# 5.1 From Fully Connected Layers to Convolutions

For high-dimensional perceptual data, such structureless networks like MLP can grow unwieldy. Assume we are collecting an annotated dataset of one-megapixel photographs, this means that each input to the network has one million dimensions.
Even an aggressive reduction to one thousand hidden dimensions
would require a fully connected layer
characterized by $10^6 \times 10^3 = 10^9$ parameters.Unless we have lots of GPUs, a talent
for distributed optimization,
and an extraordinary amount of patience,
learning the parameters of this network
may turn out to be infeasible. Our hidden layer of size 1000 grossly underestimates
the number of hidden units that it takes
to learn good representations of images,
so a practical system will still require billions of parameters.
Moreover, learning a classifier by fitting so many parameters
might require collecting an enormous dataset.

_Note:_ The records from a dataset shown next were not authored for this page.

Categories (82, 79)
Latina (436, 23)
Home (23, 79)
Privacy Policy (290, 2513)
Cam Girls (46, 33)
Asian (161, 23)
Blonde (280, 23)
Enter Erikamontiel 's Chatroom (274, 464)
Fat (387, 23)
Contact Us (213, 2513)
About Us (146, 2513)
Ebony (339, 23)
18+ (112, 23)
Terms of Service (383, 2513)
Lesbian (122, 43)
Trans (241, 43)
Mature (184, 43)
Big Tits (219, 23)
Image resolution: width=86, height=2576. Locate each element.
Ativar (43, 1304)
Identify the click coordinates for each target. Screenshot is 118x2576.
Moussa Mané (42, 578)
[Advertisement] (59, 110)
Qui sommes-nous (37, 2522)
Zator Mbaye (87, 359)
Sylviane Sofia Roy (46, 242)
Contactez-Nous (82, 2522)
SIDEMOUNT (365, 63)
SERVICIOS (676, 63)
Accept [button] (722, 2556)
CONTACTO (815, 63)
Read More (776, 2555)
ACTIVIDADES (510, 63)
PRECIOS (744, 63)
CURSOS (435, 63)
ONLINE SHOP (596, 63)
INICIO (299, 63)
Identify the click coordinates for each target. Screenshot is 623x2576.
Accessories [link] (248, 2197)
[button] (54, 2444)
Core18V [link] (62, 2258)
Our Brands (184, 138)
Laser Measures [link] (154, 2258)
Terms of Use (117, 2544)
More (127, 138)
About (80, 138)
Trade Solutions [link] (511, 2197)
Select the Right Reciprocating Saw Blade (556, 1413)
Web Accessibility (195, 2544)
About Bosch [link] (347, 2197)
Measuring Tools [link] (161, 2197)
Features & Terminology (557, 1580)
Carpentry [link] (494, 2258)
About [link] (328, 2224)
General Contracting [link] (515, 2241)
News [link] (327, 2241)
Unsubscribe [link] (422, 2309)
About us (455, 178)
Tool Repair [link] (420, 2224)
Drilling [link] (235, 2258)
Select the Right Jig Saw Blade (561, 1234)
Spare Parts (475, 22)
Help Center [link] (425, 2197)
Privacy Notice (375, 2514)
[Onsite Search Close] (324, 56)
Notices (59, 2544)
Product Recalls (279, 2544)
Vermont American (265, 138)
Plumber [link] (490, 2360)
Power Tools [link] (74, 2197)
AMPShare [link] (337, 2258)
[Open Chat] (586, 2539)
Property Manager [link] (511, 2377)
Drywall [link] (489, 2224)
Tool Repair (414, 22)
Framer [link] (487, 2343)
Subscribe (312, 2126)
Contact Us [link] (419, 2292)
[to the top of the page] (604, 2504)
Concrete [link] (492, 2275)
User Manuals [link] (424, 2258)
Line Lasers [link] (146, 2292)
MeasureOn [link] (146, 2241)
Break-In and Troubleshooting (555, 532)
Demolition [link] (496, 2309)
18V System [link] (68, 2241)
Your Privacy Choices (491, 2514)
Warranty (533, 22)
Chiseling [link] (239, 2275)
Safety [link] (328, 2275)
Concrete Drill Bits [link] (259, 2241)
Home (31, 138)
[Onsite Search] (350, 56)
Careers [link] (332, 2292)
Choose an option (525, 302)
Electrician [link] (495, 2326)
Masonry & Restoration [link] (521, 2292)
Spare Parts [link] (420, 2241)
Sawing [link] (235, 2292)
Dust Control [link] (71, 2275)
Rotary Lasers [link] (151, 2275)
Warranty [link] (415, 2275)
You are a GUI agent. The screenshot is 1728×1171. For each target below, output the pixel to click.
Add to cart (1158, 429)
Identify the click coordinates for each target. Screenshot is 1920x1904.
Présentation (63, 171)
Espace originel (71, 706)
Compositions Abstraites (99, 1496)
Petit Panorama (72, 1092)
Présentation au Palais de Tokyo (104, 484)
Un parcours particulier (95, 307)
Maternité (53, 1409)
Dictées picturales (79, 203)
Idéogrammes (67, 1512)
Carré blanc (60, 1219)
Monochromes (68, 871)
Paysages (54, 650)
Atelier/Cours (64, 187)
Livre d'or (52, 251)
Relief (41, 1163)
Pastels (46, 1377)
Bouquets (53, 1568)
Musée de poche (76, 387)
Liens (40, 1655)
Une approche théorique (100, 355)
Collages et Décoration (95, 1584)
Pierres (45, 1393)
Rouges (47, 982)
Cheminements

Images exhibit rich structure
that can be exploited by humans
and machine learning models alike.
Convolutional neural networks (CNNs) are one creative way
that machine learning has embraced for exploiting
some of the known structure in natural images.


## 5.1.1 Invariance
Imagine that we want to detect an object in an image.
It seems reasonable that whatever method
we use to recognize objects should not be overly concerned
with the precise location of the object in the image. *what Waldo looks like*
does not depend upon *where Waldo is located*.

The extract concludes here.